• _Directions_: Each record needs to be retyped exactly, though its pictures should not appear.
^^^^^^^^
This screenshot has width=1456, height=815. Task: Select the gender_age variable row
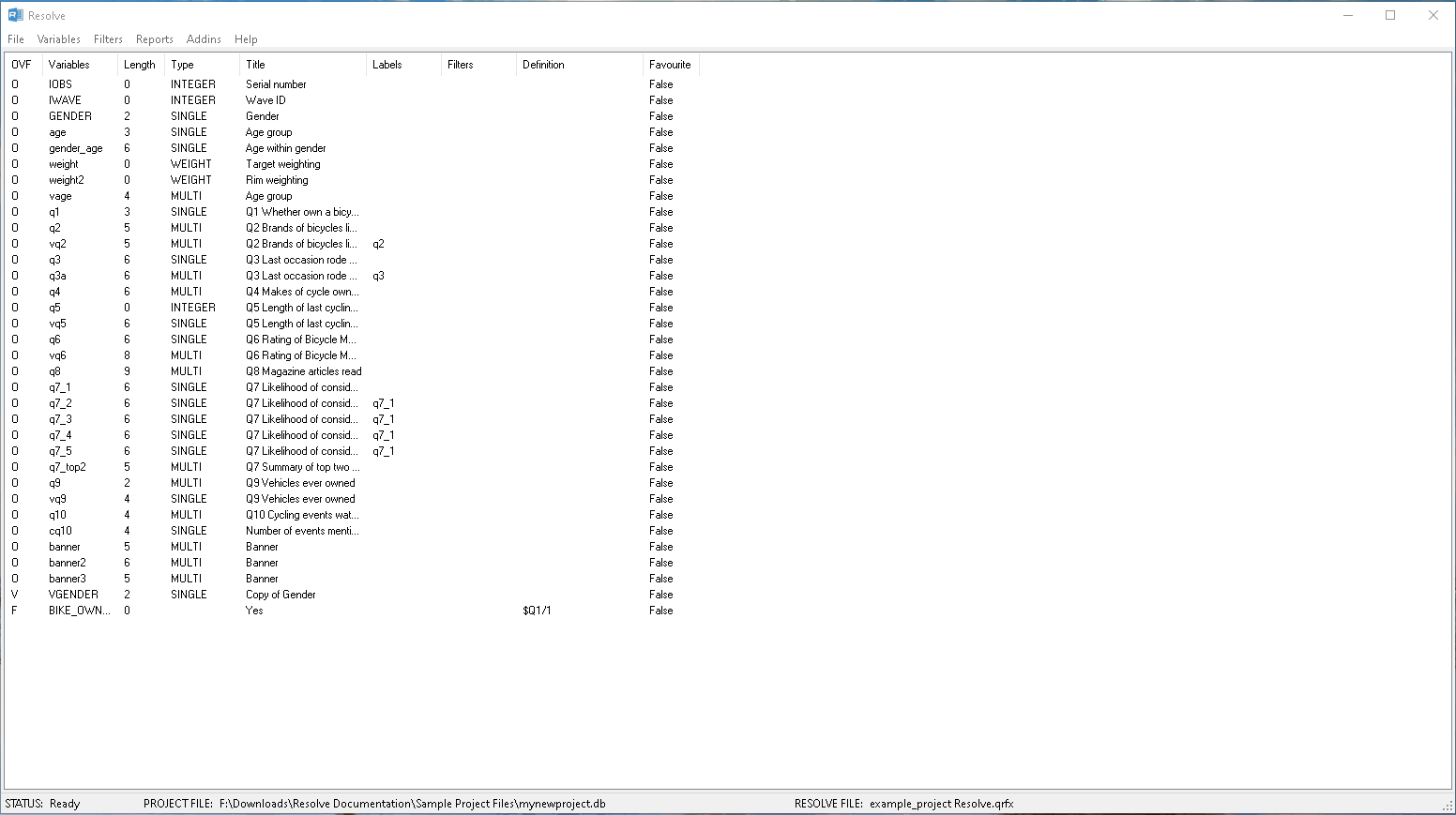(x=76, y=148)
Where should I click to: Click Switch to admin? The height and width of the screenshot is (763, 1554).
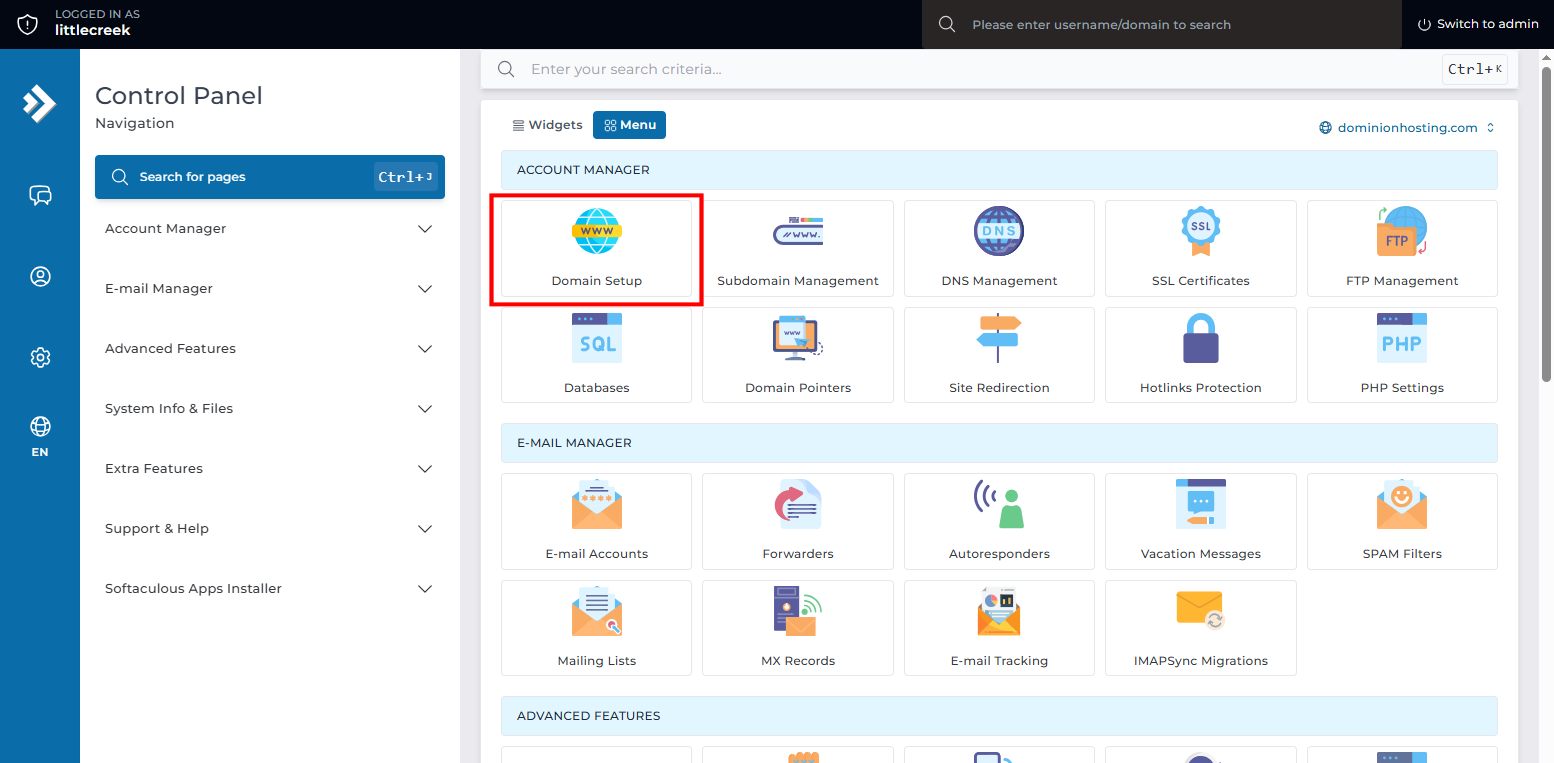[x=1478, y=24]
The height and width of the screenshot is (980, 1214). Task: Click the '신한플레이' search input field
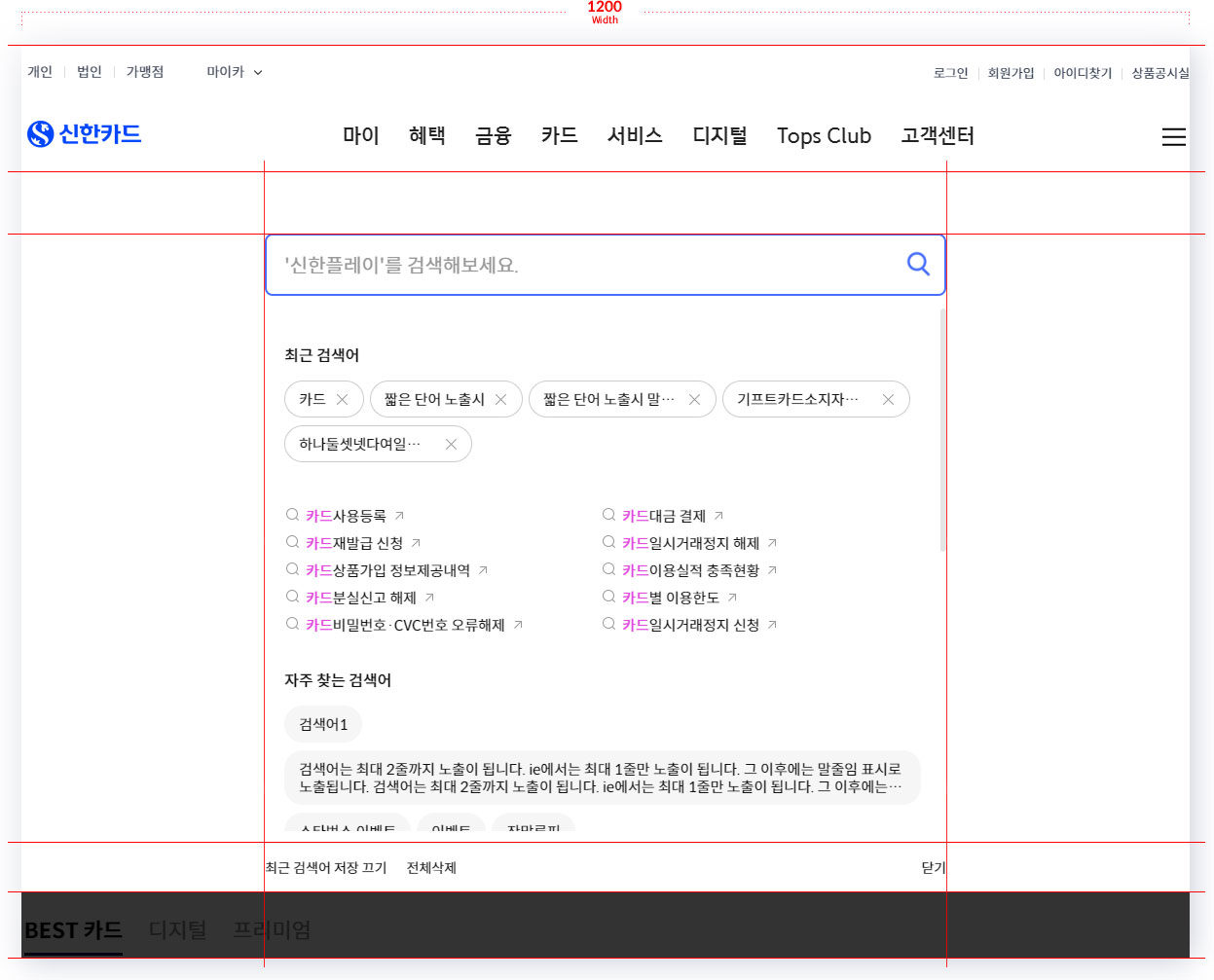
^^^^^^^^
• _Response to the exercise_:
This screenshot has width=1456, height=815. Task: Select the gender_age variable row
(x=76, y=148)
Where should I click to: Click Switch to admin? The height and width of the screenshot is (763, 1554).
[x=1478, y=24]
The height and width of the screenshot is (980, 1214). Task: Click the '신한플레이' search input field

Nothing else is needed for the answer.